EXERCISE:
A complete, word-for-word restatement of the entries is needed.

Collected data:
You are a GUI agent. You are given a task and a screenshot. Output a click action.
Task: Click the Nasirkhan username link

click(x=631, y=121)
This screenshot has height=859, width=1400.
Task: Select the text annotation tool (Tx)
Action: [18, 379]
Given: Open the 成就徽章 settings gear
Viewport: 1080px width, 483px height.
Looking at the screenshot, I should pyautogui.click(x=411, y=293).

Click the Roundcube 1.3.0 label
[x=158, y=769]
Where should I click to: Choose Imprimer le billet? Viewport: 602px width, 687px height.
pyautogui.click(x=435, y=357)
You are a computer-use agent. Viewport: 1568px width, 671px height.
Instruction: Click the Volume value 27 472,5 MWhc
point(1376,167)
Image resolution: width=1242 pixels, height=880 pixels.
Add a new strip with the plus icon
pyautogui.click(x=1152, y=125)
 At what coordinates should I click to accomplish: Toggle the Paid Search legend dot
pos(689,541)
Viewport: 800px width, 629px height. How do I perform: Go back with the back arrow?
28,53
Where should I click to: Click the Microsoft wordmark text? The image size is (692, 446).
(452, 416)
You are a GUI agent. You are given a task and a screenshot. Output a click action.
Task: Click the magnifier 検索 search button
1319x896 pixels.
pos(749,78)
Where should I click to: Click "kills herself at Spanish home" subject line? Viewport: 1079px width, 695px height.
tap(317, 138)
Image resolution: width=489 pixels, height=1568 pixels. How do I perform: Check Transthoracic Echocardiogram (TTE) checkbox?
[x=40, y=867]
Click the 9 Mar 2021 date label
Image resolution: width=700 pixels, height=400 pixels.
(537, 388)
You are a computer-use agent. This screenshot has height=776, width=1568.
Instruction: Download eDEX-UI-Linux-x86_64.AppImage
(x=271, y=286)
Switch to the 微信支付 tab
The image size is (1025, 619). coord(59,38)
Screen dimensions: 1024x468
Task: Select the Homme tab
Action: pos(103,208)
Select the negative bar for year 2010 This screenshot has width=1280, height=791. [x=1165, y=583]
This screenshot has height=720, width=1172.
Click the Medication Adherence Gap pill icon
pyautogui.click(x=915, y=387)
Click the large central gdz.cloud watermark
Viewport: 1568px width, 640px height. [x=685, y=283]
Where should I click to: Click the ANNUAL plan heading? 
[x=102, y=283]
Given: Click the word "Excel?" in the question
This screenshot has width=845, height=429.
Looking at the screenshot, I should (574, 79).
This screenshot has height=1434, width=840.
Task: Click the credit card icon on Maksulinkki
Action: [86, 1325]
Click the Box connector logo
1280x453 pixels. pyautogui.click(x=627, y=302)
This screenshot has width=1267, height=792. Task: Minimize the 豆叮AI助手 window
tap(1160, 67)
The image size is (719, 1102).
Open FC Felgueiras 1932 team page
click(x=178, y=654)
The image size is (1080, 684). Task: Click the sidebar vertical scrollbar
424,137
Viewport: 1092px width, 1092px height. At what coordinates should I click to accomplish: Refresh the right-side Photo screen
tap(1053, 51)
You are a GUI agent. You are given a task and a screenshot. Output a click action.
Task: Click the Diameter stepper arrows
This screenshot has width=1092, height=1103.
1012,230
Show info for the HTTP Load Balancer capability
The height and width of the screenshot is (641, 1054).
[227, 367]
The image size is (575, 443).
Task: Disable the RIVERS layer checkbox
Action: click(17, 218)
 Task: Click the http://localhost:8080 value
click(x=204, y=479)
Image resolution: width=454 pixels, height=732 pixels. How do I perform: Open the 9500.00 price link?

WRITTEN RESPONSE:
You are a GUI agent. You are given a task and a screenshot. Output a click action.
Task: Click the Nasirkhan username link

click(x=631, y=121)
This screenshot has height=859, width=1400.
Task: Select the text annotation tool (Tx)
Action: [18, 379]
Given: Open the 成就徽章 settings gear
Viewport: 1080px width, 483px height.
Looking at the screenshot, I should pyautogui.click(x=411, y=293).

Click the Roundcube 1.3.0 label
[x=158, y=769]
Where should I click to: Choose Imprimer le billet? Viewport: 602px width, 687px height.
pyautogui.click(x=435, y=357)
You are a computer-use agent. Viewport: 1568px width, 671px height.
Instruction: Click the Volume value 27 472,5 MWhc
point(1376,167)
Image resolution: width=1242 pixels, height=880 pixels.
Add a new strip with the plus icon
pyautogui.click(x=1152, y=125)
 At what coordinates should I click to accomplish: Toggle the Paid Search legend dot
pos(689,541)
Viewport: 800px width, 629px height. How do I perform: Go back with the back arrow?
28,53
Where should I click to: Click the Microsoft wordmark text? The image size is (692, 446).
(452, 416)
You are a GUI agent. You are given a task and a screenshot. Output a click action.
Task: Click the magnifier 検索 search button
1319x896 pixels.
pos(749,78)
Where should I click to: Click "kills herself at Spanish home" subject line? Viewport: 1079px width, 695px height.
tap(317, 138)
Image resolution: width=489 pixels, height=1568 pixels. How do I perform: Check Transthoracic Echocardiogram (TTE) checkbox?
[x=40, y=867]
Click the 9 Mar 2021 date label
Image resolution: width=700 pixels, height=400 pixels.
(537, 388)
You are a computer-use agent. This screenshot has height=776, width=1568.
Instruction: Download eDEX-UI-Linux-x86_64.AppImage
(x=271, y=286)
Switch to the 微信支付 tab
The image size is (1025, 619). coord(59,38)
Screen dimensions: 1024x468
Task: Select the Homme tab
Action: pos(103,208)
Select the negative bar for year 2010 This screenshot has width=1280, height=791. [x=1165, y=583]
This screenshot has height=720, width=1172.
Click the Medication Adherence Gap pill icon
pyautogui.click(x=915, y=387)
Click the large central gdz.cloud watermark
Viewport: 1568px width, 640px height. [x=685, y=283]
Where should I click to: Click the ANNUAL plan heading? 
[x=102, y=283]
Given: Click the word "Excel?" in the question
This screenshot has width=845, height=429.
Looking at the screenshot, I should (574, 79).
This screenshot has height=1434, width=840.
Task: Click the credit card icon on Maksulinkki
Action: [86, 1325]
Click the Box connector logo
1280x453 pixels. pyautogui.click(x=627, y=302)
This screenshot has width=1267, height=792. Task: Minimize the 豆叮AI助手 window
tap(1160, 67)
The image size is (719, 1102).
Open FC Felgueiras 1932 team page
click(x=178, y=654)
The image size is (1080, 684). Task: Click the sidebar vertical scrollbar
424,137
Viewport: 1092px width, 1092px height. At what coordinates should I click to accomplish: Refresh the right-side Photo screen
tap(1053, 51)
You are a GUI agent. You are given a task and a screenshot. Output a click action.
Task: Click the Diameter stepper arrows
This screenshot has width=1092, height=1103.
1012,230
Show info for the HTTP Load Balancer capability
The height and width of the screenshot is (641, 1054).
[227, 367]
The image size is (575, 443).
Task: Disable the RIVERS layer checkbox
Action: click(17, 218)
 Task: Click the http://localhost:8080 value
click(x=204, y=479)
Image resolution: width=454 pixels, height=732 pixels. How do I perform: Open the 9500.00 price link?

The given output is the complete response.